Stored data:
○ ○ ○ ○
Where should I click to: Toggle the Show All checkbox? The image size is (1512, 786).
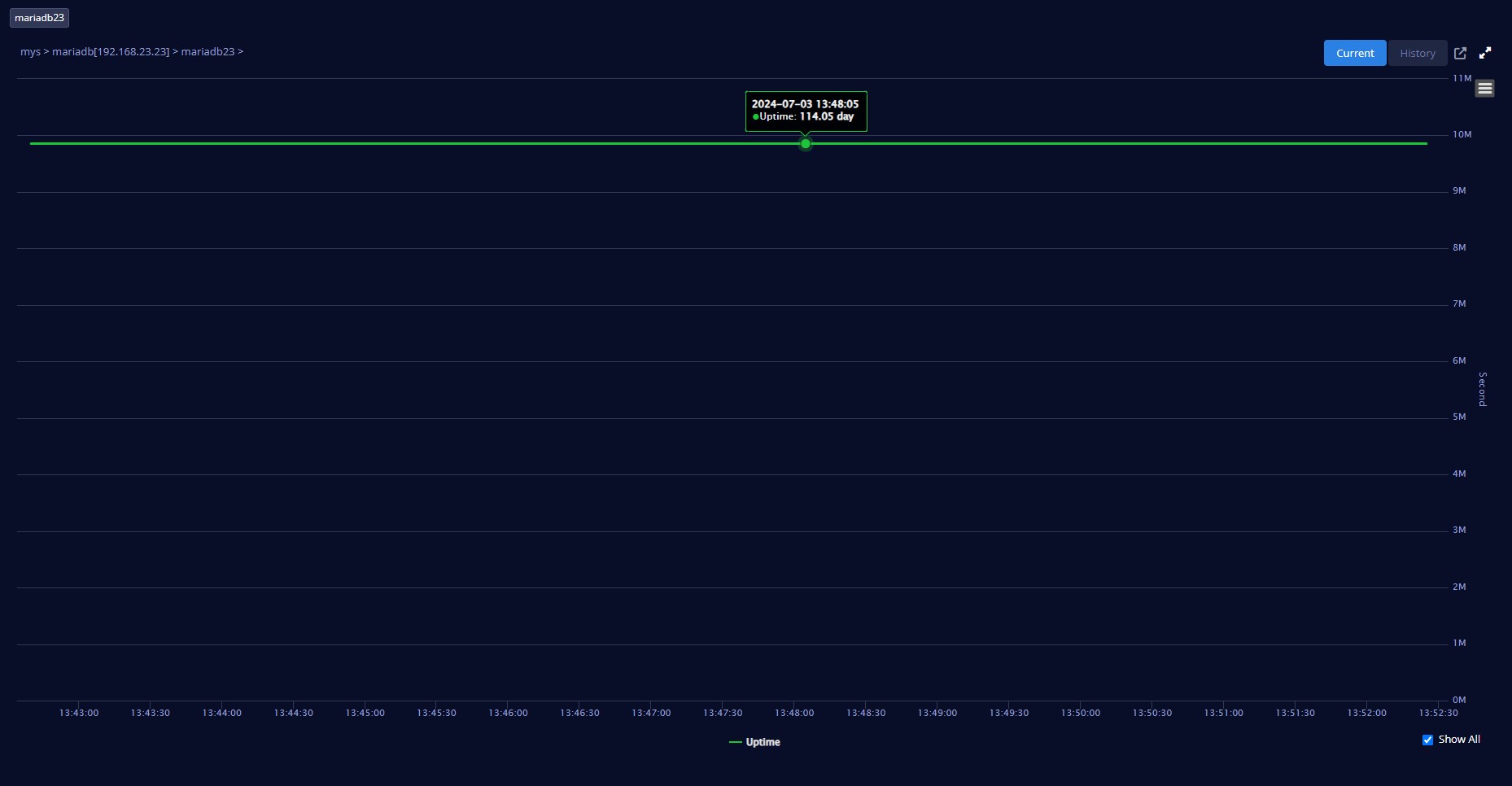coord(1427,740)
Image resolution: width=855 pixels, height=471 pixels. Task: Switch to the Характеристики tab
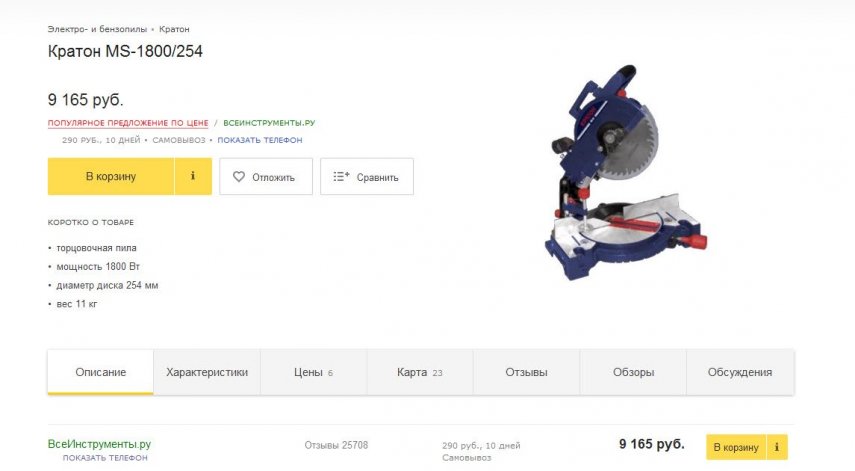point(207,372)
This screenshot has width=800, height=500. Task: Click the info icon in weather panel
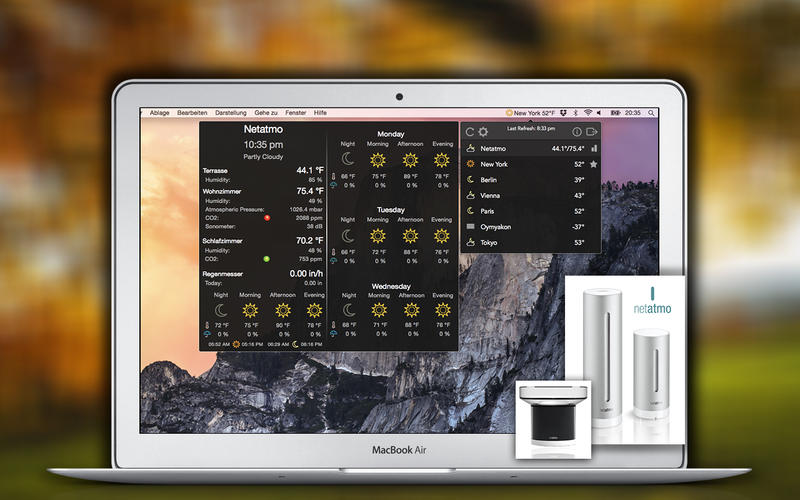(x=577, y=131)
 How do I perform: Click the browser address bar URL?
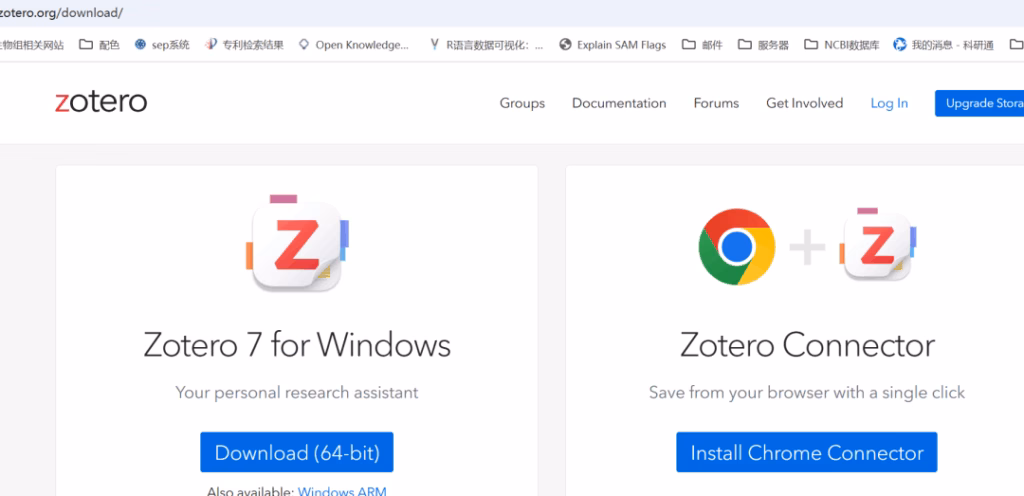click(x=61, y=13)
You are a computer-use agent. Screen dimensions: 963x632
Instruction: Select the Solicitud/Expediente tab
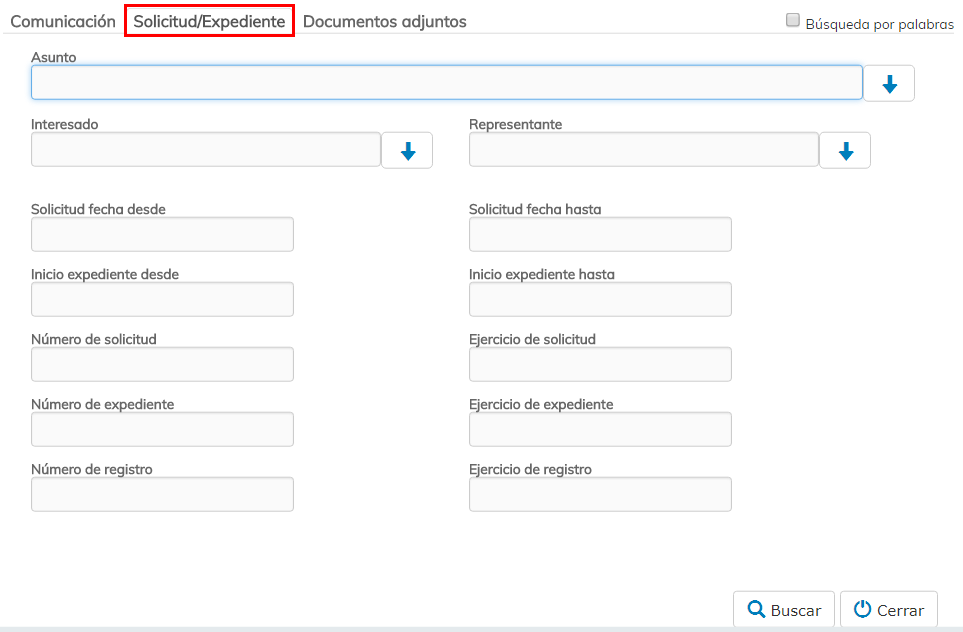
○ ○ ○ ○
Written exercise: Rewrite the listing above, changing every "tab" to "section" and leaving everything else as it stands. Omit the pictures from your answer.

Task result:
Where should I click to: Toggle the Show All checkbox? The image size is (1512, 786).
coord(1427,740)
Image resolution: width=855 pixels, height=471 pixels. Task: Switch to the Характеристики section
point(207,372)
This screenshot has width=800, height=500. Task: Click the info icon in weather panel
(x=577, y=131)
 How do I perform: Click the browser address bar URL?
click(x=61, y=13)
You are a computer-use agent. Screen dimensions: 963x632
Instruction: Select the Solicitud/Expediente section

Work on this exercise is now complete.